Welcome to week 3 of CS-214 — Software Construction!

This exercise set is intended to help you practice pattern matching.

As usual, ⭐️ indicates the most important exercises and questions and 🔥 indicates the most challenging ones. Exercises or questions marked 🧪 are intended to build up to concepts used in this week’s lab.

You do not need to complete all exercises to succeed in this class, and you do not need to do all exercises in the order they are written.

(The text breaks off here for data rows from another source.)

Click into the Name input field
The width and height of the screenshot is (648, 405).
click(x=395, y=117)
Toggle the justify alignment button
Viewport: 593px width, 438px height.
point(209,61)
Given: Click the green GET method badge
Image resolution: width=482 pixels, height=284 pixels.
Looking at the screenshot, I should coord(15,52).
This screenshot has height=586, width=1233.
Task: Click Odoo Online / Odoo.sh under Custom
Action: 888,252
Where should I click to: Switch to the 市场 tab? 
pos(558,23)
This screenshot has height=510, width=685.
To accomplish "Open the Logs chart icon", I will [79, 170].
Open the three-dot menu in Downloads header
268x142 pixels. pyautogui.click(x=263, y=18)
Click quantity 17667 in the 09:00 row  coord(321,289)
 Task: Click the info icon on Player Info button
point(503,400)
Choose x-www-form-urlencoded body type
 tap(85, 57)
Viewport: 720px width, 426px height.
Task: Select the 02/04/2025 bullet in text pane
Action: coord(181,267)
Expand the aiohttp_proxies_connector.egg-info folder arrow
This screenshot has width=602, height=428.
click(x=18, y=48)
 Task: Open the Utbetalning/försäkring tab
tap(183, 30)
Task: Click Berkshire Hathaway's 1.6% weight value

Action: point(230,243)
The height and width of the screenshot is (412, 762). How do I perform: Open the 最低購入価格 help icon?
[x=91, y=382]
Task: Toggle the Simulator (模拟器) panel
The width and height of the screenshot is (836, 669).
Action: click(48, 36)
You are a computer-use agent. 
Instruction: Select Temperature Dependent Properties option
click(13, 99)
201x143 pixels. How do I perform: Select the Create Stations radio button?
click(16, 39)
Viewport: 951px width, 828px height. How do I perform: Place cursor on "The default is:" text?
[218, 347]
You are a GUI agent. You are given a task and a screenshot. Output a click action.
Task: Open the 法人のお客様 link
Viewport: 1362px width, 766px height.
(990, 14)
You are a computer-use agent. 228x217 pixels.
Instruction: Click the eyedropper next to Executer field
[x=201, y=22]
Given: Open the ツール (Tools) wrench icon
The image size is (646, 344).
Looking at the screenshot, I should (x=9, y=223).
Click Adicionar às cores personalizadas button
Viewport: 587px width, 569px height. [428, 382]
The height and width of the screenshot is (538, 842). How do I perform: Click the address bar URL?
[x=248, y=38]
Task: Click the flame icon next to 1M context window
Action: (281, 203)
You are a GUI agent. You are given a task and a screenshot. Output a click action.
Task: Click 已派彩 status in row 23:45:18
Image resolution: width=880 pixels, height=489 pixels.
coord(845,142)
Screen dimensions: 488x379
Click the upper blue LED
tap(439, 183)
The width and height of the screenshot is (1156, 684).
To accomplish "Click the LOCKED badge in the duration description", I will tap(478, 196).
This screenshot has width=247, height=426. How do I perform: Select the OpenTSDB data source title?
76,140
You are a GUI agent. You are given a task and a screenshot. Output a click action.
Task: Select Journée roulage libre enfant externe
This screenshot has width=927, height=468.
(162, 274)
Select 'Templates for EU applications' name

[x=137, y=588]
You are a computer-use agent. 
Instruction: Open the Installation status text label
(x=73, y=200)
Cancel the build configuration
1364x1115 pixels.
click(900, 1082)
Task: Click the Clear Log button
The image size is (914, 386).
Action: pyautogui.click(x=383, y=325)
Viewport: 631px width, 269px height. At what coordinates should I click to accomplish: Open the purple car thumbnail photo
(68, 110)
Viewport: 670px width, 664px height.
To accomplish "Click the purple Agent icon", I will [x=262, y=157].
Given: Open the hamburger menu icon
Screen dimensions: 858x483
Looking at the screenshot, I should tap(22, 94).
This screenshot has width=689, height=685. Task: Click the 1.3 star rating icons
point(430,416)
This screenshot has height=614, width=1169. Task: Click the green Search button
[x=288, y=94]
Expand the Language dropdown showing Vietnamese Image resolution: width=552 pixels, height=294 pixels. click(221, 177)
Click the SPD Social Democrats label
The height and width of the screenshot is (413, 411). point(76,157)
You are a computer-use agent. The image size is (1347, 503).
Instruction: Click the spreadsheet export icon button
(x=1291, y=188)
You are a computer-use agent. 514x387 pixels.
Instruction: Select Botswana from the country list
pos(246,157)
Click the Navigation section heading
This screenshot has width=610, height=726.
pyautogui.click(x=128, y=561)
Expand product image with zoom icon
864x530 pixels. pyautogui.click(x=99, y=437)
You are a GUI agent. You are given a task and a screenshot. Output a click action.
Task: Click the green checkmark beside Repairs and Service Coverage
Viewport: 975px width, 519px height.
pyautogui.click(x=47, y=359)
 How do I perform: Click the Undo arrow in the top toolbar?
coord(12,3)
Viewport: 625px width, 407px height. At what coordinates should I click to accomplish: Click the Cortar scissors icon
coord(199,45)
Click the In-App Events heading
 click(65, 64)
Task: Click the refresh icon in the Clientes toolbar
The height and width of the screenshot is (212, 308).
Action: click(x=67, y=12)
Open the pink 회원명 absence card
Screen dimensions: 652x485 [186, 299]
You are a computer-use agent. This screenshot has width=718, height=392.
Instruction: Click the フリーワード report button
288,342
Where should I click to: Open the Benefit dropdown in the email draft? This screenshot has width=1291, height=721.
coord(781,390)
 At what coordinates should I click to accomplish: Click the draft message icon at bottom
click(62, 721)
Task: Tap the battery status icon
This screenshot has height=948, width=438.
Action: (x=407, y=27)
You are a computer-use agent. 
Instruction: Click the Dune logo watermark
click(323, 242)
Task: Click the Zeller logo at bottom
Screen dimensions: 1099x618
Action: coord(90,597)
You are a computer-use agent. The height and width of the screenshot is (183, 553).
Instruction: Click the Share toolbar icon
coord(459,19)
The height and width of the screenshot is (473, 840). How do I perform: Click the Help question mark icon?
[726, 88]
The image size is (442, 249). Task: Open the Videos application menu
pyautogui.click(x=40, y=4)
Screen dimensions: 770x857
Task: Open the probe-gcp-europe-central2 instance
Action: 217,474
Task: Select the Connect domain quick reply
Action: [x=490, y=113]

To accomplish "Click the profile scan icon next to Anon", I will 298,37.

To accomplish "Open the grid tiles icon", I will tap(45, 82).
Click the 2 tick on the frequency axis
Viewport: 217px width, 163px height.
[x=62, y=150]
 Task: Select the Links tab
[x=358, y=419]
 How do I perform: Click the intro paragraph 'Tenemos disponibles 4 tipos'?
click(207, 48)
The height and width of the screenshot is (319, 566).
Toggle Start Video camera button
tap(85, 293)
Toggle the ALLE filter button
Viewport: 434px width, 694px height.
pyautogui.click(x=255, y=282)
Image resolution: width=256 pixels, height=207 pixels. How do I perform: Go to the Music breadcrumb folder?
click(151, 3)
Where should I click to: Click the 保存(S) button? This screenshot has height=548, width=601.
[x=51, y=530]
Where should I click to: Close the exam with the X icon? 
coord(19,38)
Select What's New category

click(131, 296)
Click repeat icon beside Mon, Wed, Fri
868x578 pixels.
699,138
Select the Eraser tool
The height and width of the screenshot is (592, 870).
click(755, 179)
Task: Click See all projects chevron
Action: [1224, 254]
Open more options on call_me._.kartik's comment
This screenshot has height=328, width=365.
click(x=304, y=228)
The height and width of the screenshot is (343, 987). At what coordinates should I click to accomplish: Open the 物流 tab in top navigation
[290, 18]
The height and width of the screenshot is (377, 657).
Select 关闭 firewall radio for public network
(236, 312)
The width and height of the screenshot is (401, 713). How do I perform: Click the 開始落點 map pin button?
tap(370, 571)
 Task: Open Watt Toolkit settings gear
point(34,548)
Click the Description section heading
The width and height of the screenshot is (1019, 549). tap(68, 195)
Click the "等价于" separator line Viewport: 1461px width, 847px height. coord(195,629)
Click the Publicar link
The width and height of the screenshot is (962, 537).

In previous exercises and labs, we used if conditionals and . field accessors to write functions on data types such as lists or trees. This week, we’ll use pattern matching to make these functions more succinct and readable. We’ll move from this:

def reduceIf(f: (Int, Int) => Int)(l: IntList): Int =
  if l.isEmpty then throw IllegalArgumentException("Empty list!")
  else if l.tail.isEmpty then l.head
  else f(l.head, reduceIf(f)(l.tail))

to this:

def reduceMatch(f: (Int, Int) => Int)(l: IntList): Int =
  l match
    case IntNil              => throw IllegalArgumentException("Empty list!")
    case IntCons(hd, IntNil) => hd
    case IntCons(hd, tl)     => f(hd, reduceMatch(f)(tl))

Most functional programmers find the second one much more readable, because it aligns the way the data is destructed (taken apart into a head and a tail) and the way the data is constructed (assembled from a head and a tail):

def constructDestruct =
  IntCons(1, IntCons(2, IntNil)) match
    case IntCons(a, IntCons(b, IntNil)) =>
      println(f"Found $a and $b")
    case _ => throw Exception("Not possible!")

Weekdays

Days of the week are a great example of simple enumerations. So, which day is tomorrow? Let’s implement a function to find out.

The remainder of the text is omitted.